Разумеется, подобные суждения выражают ригористический монашеский взгляд. Простой мирянин не нашел бы ничего предосудительного в наслаждении природой, он бы просто сказал, что в ней нет ничего приятного. Поля напоминали только о тяжелом труде (сегодня сельскохозяйственные рабочие — чуть ли не единственная социальная группа, которая равнодушна к красоте природы), морской берег означал опасность шторма и пиратских набегов. А за пределами этих более или менее полезных частей земной поверхности простирались бесконечные леса и болота. Олдос Хаксли однажды заметил, что если бы Вордсворт хорошо знал тропические леса, то придерживался бы менее благосклонного взгляда на свою богиню. В самом характере бескрайних лесов, говорил он, есть нечто чуждое, устрашающее и неизменно враждебное вторгающейся в них жизни. Неудивительно, что в раннем эпосе, в сагах и в англосаксонской поэзии немногочисленные упоминания природы так кратки и исполнены враждебности или же сосредоточены на ужасном, как в описании болота Гренделя в «Беовульфе», где поэт стремится заставить и нас разделить его страхи.
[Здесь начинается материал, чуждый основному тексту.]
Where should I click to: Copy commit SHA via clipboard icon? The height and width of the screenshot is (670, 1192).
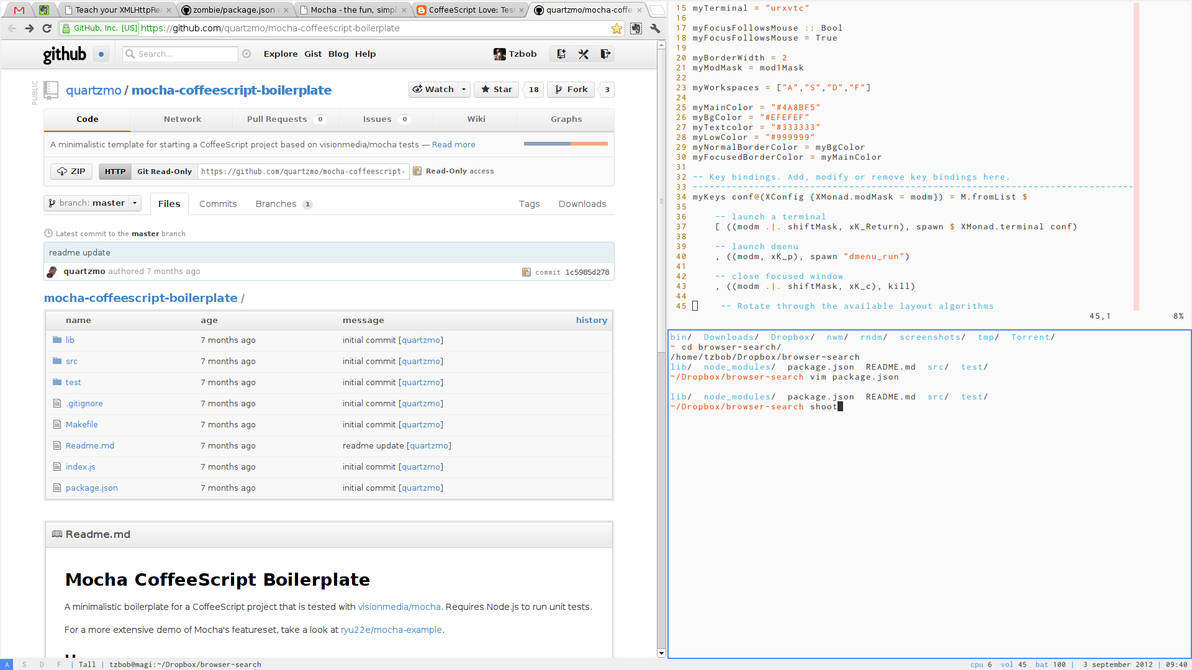pos(526,272)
Этому недоверию к природе соответствовала способность к символизации в средневековом сознании. Нам, наследникам трехвекового развития науки, недоступно восприятие всех материальных объектов как символов духовных истин или эпизодов из Священной истории. И если мы не призовем на помощь воображение, то не поймем средневековое искусство, а предписания Дюрана по украшению церкви покажутся нам полнейшей бессмыслицей. Именно великий дар мгновенного замещения предмета идеей или идеи предметом позволил человеку Средневековья безоговорочно принять такие неубедительные изображения деревьев и гор в псалтири Эдвина. И хотя подобное отношение к природе не могло способствовать появлению пейзажной живописи в ее современном понимании, оно подготовило путь для развития того вида искусства, которое я назвал пейзажем символов.
Чем менее интересен нам артефакт как подражание природе, тем больше он радует наш глаз как узор, — искусство символов всегда порождает декоративность. Обращение к природе в таких чисто символических работах, как мозаики Сан Марко или капеллы Палатина в Палермо (ил. 4), вносит в их общий замысел новый драгоценный элемент. Еще важнее то, что, когда люди с удовольствием смотрят на фрагменты живой природы, склонность ума к символизации сообщает их взгляду необычайное напряжение — ведь в цветах и деревьях они видят не только предметы, вызывающие восхищение, но и прообразы божественного.
Именно это и придает раннему натурализму Средних веков такую красоту. Листья, цветы и завитки соборов в Реймсе и Саутуэлле, которые в XIII веке пробиваются сквозь лед монашеских страхов, обладают чистотой первозданности (ил. 5). Сама скрупулезность исполнения и отсутствие отбора служат доказательством того, что их увидели впервые.
Цветы Реймса и Саутуэлла распустились слишком рано, их побил холодный ветер доктрины. Однако в XIII веке растительный орнамент стал постепенно появляться на капителях колонн, на полях рукописей, и последователи св. Франциска уже могли относиться к эпизодам его жизни как к fioretti[2].